My interest in determining the usefulness of ICT in assessing conceptual learning is driven by the conviction that learning can be made so interesting that self-directed learning will be widely practised, by a large segment (a majority?) of the population. Does this mean that teaching will no longer be a recognised occupation? I don't think so, but the occupation of teaching will change to one of facilitating, so that learners will be facilitated in their search for learning.
Ilona Terescenco
In a fast-moving and knowledge-based society like ours it is extremely unwise and painful to stick to the so-called traditional methods both in learning or teaching. It is just like trying to swim against the tide. Young teachers in particular ought to adapt faster than ever and re-invent their teaching perspectives and methods. As a matter of fact a modern E-citizen ought to re-invent himself as well as his environment. Therefore, those who loathe and fear ICT will be swept away unawares. We must either adapt to ICT and incorporate it in our educational system or quit teaching!!!
My best wishes to you all! Globalisation is not so fierce after all!
Paul Vale
I work as a freelance educational consultant specialising in ICT and using ICT to enhance teaching and learning. I have been increasingly involved in promoting and developing the use of safer web-sites for students and adults to use within virtual communities as a safer alternative to MySpace, Facebook, MSN Messenger, Piczu and the like.
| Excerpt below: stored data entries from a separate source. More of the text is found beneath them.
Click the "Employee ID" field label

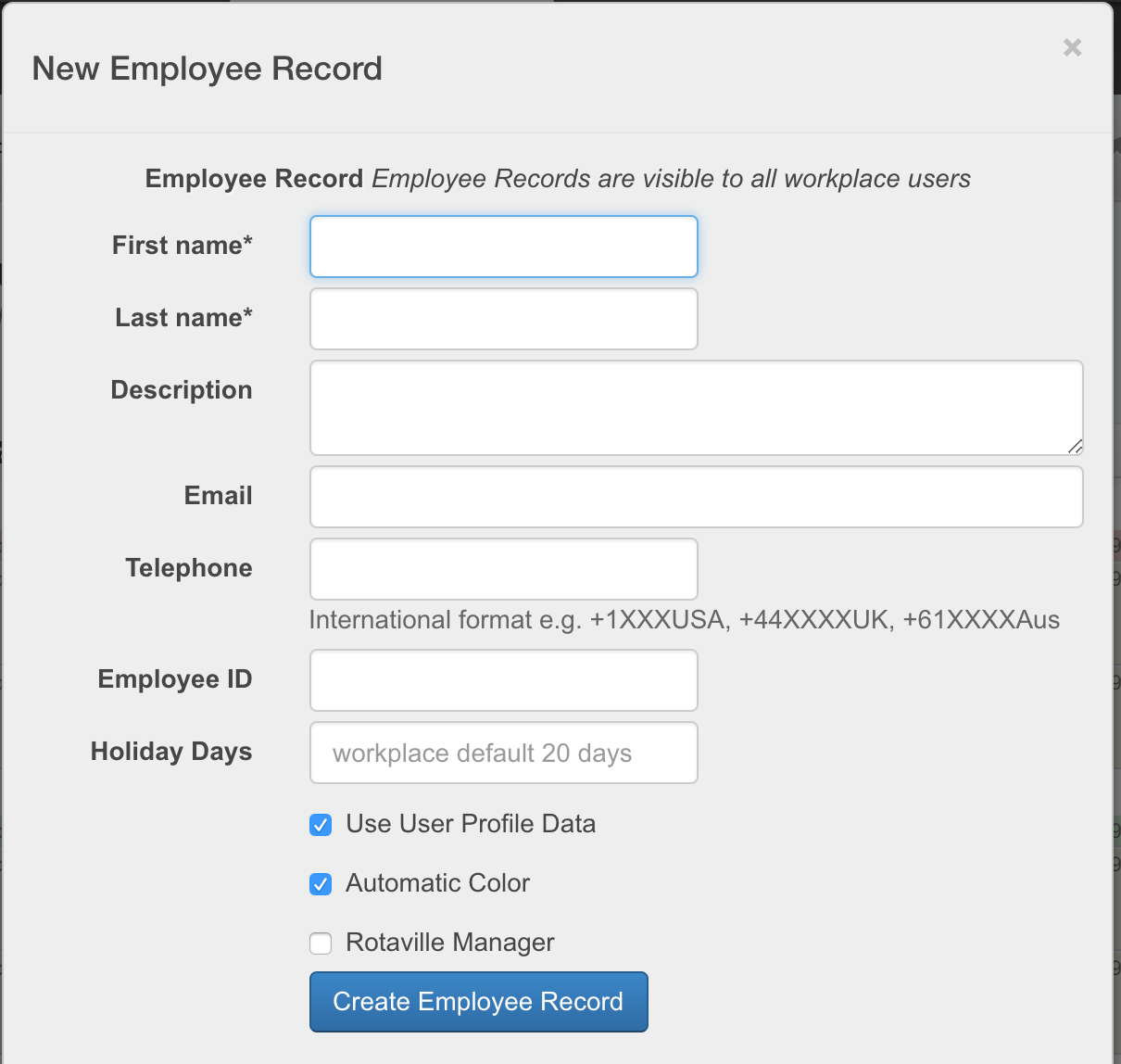pos(175,679)
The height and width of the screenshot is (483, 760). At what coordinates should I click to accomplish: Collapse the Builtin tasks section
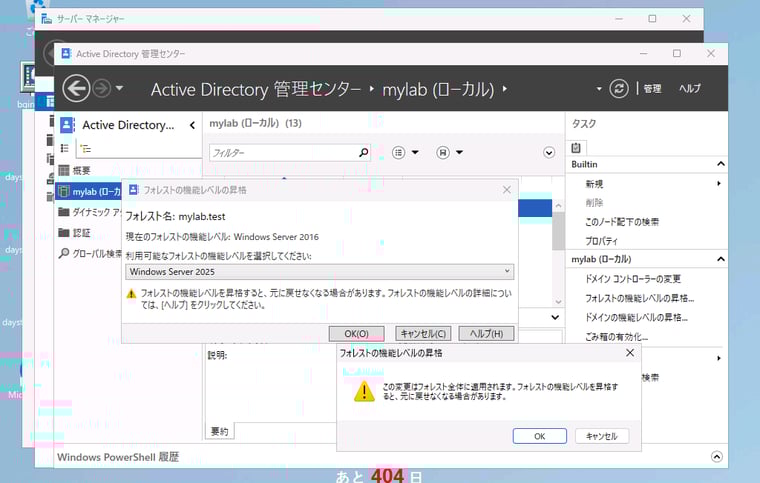[x=719, y=164]
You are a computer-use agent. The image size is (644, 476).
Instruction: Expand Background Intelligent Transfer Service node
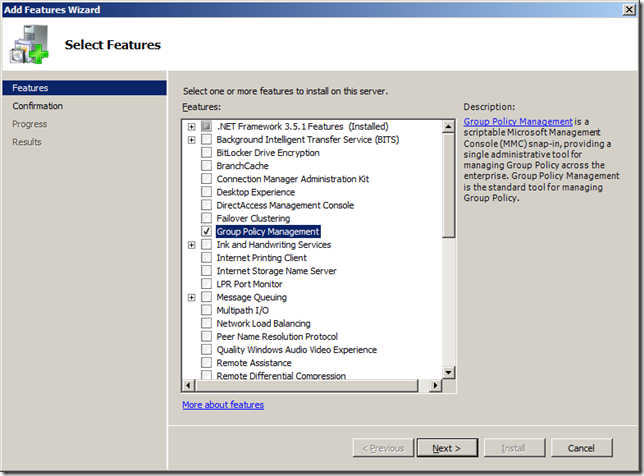(191, 140)
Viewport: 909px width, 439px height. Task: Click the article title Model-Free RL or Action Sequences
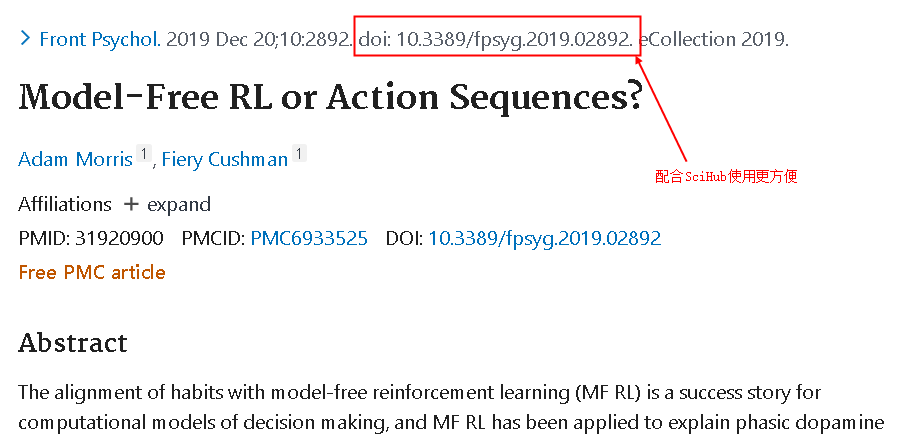[x=330, y=98]
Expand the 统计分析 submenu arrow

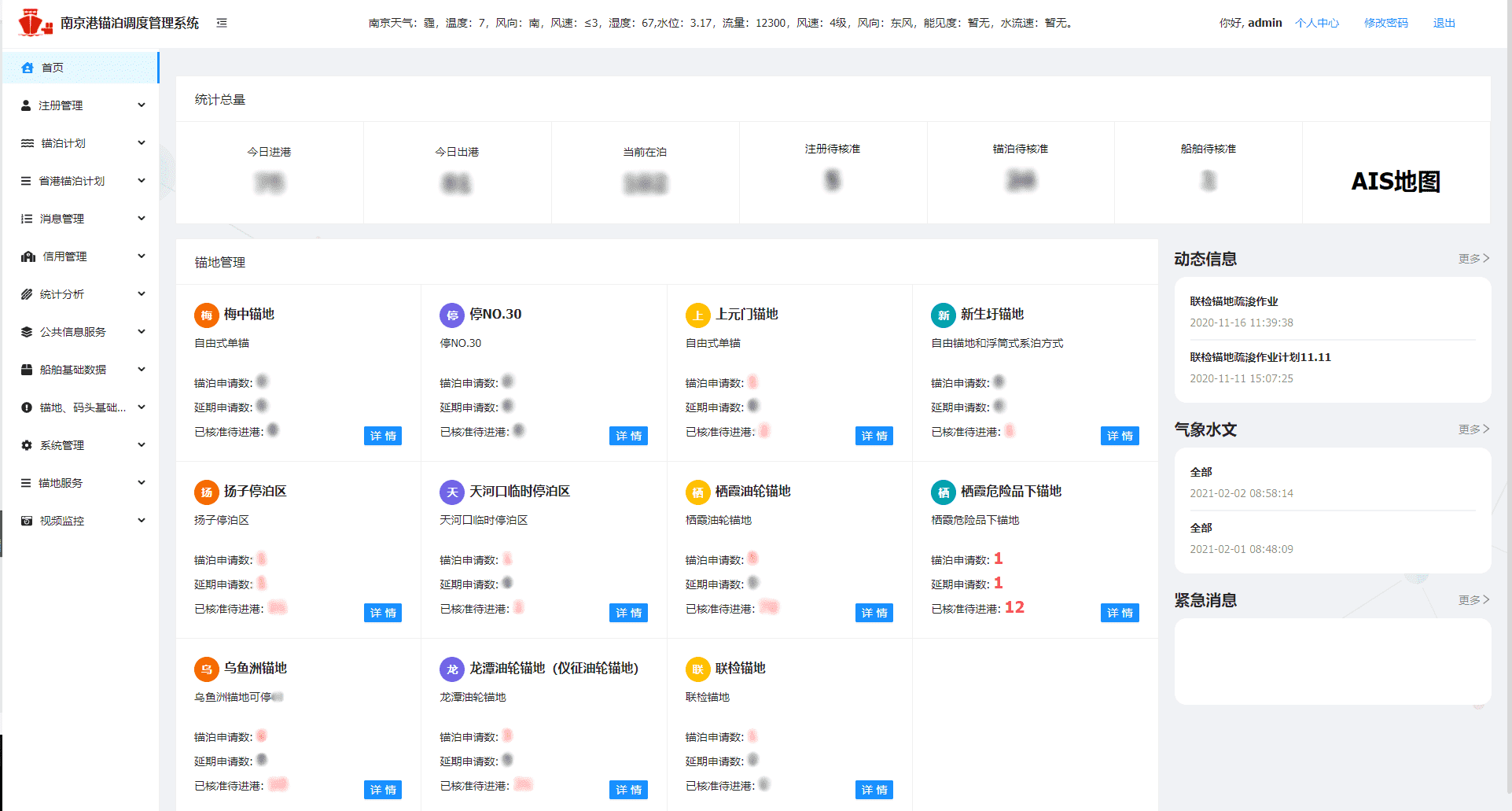pyautogui.click(x=142, y=294)
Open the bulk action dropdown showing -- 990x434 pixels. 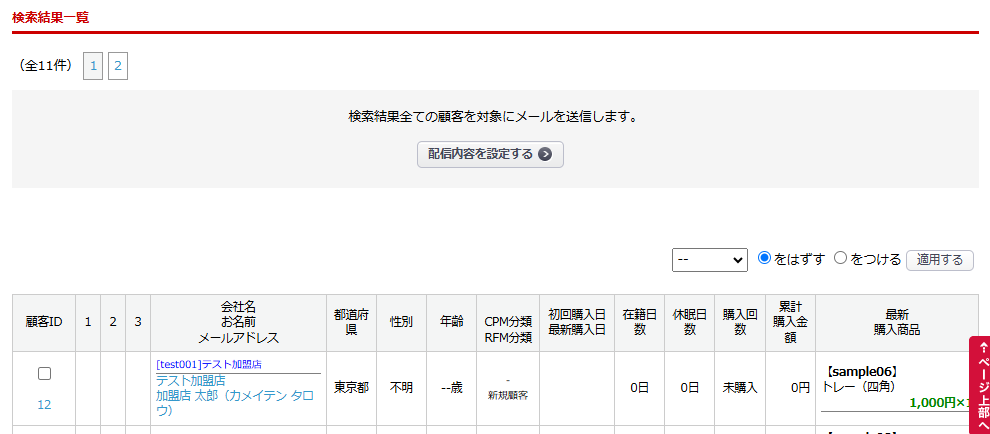tap(709, 260)
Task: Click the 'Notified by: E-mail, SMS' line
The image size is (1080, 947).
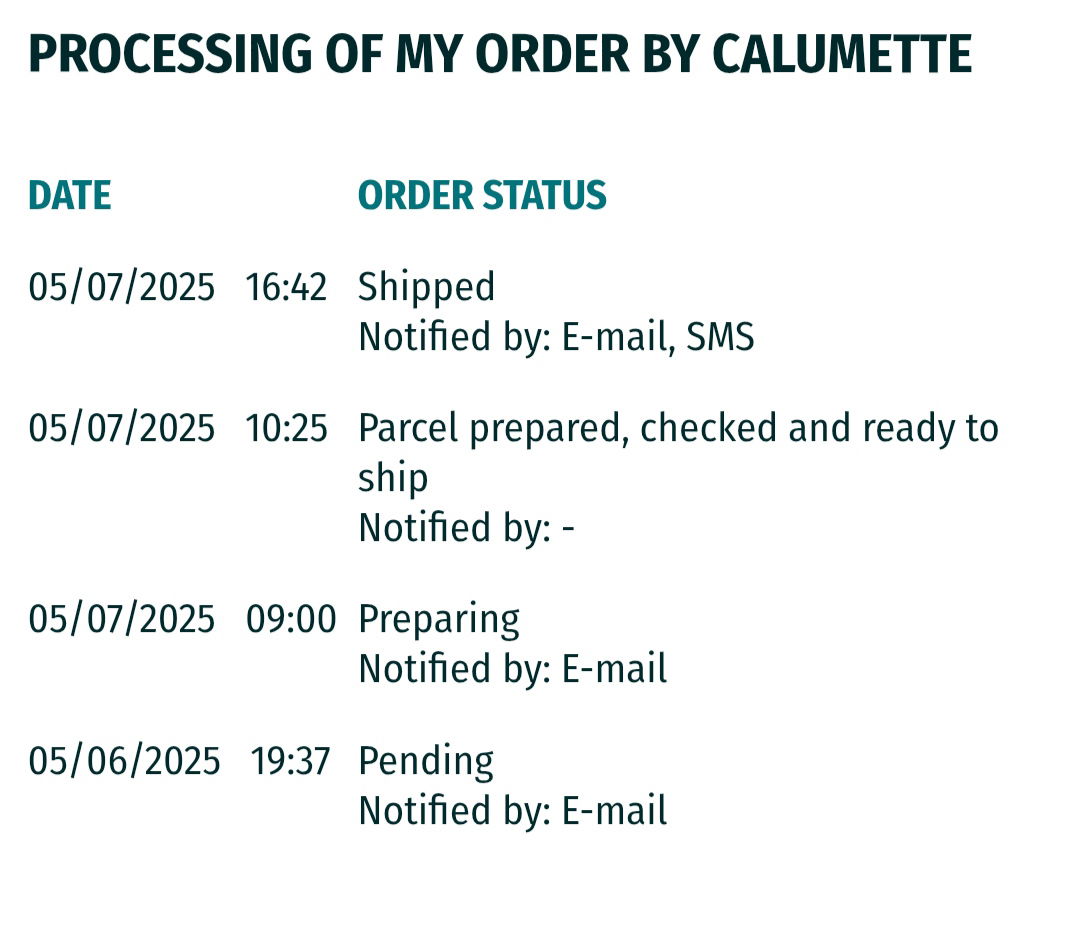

My current work includes leading an extended project funded by the Oracle Education Foundation using the web-medium www.think.comand contracted to edit Naace's Sharing Success fortnightly e-magazine and Primary Focus termly journal.
Karen Waterston
I am interested in how to use the technologies around us to enhance the learning and teaching experience. I'm particularly interested in digital media and content, Interactive Whiteboards. I love finding new ideas especially ones which require minimal preparation but that go a long way.